As with threads, a common use pattern for multiple processes is to divide a job up among several workers to run in parallel. A simple way to do that with multiprocessing is to use Queues to pass messages back and forth. Any pickle-able object can pass through a multiprocessing Queue.

import multiprocessing

class MyFancyClass(object):
    
    def __init__(self, name):
        self.name = name
    
    def do_something(self):
        proc_name = multiprocessing.current_process().name
        print 'Doing something fancy in %s for %s!' % (proc_name, self.name)


def worker(q):
    obj = q.get()
    obj.do_something()


if __name__ == '__main__':
    queue = multiprocessing.Queue()

    p = multiprocessing.Process(target=worker, args=(queue,))
    p.start()
    
    queue.put(MyFancyClass('Fancy Dan'))
    
    # Wait for the worker to finish
    queue.close()
    queue.join_thread()
    p.join()
    

This short example only passes a single message to a single worker, then the main process waits for the worker to finish.

$ python multiprocessing_queue.py
Doing something fancy in Process-1 for Fancy Dan!

A more complex example shows how to manage several workers consuming data from the queue and passing results back to the parent process.

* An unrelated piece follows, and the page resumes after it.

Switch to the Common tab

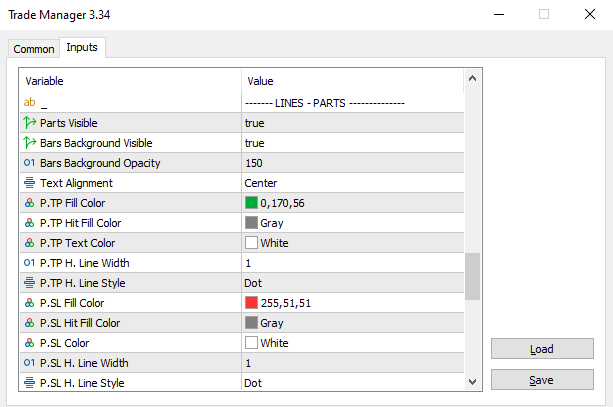pos(34,49)
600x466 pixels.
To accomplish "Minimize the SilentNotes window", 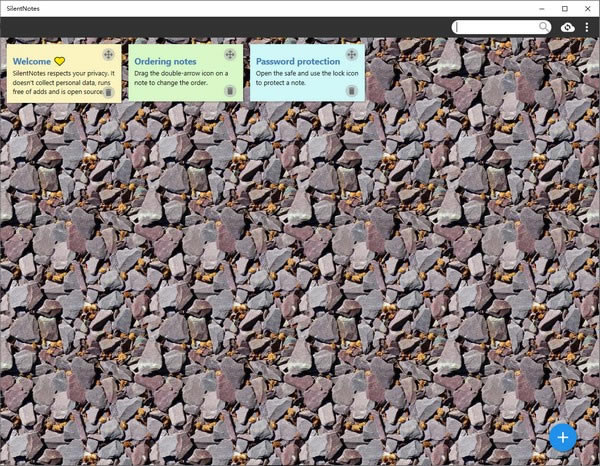I will tap(542, 8).
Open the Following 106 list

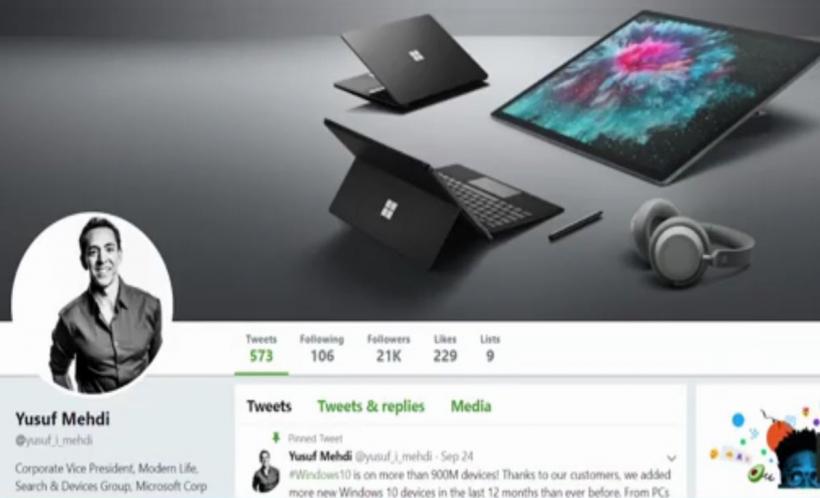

The poison pill technique is used to stop the workers. After setting up the real tasks, the main program adds one “stop” value per worker to the job queue. When a worker encounters the special value, it breaks out of its processing loop.

import multiprocessing
import time

class Consumer(multiprocessing.Process):
    
    def __init__(self, task_queue, result_queue):
        multiprocessing.Process.__init__(self)
        self.task_queue = task_queue
        self.result_queue = result_queue

    def run(self):
        proc_name = self.name
        while True:
            next_task = self.task_queue.get()
            if next_task is None:
                # Poison pill means we should exit
                print '%s: Exiting' % proc_name
                break
            print '%s: %s' % (proc_name, next_task)
            answer = next_task()
            self.result_queue.put(answer)
        return


class Task(object):
    def __init__(self, a, b):
        self.a = a
        self.b = b
    def __call__(self):
        time.sleep(0.1) # pretend to take some time to do our work
        return '%s * %s = %s' % (self.a, self.b, self.a * self.b)
    def __str__(self):
        return '%s * %s' % (self.a, self.b)


if __name__ == '__main__':
    # Establish communication queues
    tasks = multiprocessing.Queue()
    results = multiprocessing.Queue()
    
    # Start consumers
    num_consumers = multiprocessing.cpu_count() * 2
    print 'Creating %d consumers' % num_consumers
    consumers = [ Consumer(tasks, results)
                  for i in xrange(num_consumers) ]
    for w in consumers:
        w.start()
    
    # Enqueue jobs
    num_jobs = 10
    for i in xrange(num_jobs):
        tasks.put(Task(i, i))
    
    # Add a poison pill for each consumer
    for i in xrange(num_consumers):
        tasks.put(None)
    
    # Start printing results
    while num_jobs:
        result = results.get()
        print 'Result:', result
        num_jobs -= 1
        

Although the jobs enter the queue in order, since their execution is parallelized there is no guarantee about the order they will be completed.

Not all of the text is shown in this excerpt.